[Work item] Once a line is found to contain "June", copy it out of the listing.

......

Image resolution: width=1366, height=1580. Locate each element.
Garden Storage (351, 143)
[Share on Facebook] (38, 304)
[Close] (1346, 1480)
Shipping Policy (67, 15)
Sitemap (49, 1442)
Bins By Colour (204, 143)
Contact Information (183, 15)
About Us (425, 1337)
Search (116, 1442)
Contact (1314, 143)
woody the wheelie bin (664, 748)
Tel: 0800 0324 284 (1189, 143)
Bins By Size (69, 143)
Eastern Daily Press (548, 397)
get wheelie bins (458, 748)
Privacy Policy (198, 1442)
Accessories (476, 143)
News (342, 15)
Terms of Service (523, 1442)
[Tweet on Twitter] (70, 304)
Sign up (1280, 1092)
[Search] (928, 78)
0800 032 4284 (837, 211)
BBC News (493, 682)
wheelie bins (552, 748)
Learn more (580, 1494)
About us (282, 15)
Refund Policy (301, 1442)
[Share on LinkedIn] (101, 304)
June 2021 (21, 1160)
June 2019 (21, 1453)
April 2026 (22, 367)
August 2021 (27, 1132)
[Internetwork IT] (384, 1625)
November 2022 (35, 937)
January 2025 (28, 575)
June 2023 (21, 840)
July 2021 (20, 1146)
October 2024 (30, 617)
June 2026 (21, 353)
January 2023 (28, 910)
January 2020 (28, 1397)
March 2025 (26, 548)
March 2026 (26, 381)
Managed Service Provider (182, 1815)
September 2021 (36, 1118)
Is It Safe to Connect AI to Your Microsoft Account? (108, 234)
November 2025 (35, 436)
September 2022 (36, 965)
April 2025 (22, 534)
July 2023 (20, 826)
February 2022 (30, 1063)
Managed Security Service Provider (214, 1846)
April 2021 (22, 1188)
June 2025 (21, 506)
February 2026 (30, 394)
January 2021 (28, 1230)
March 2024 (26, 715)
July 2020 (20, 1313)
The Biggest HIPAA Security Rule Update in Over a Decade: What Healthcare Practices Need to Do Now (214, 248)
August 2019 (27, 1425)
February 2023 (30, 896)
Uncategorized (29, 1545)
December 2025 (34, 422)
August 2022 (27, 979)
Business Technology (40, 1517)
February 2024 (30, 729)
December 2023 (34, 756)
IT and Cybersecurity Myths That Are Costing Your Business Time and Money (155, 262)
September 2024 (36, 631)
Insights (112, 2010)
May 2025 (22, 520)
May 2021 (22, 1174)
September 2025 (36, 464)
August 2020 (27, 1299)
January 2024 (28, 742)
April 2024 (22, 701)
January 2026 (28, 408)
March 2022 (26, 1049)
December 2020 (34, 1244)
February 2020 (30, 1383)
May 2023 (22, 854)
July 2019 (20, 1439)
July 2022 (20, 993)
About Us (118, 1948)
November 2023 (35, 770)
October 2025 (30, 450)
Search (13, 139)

......

[Written solution]
June 2021 (21, 1160)
June 2019 (21, 1453)
June 2023 (21, 840)
June 2026 (21, 353)
June 2025 (21, 506)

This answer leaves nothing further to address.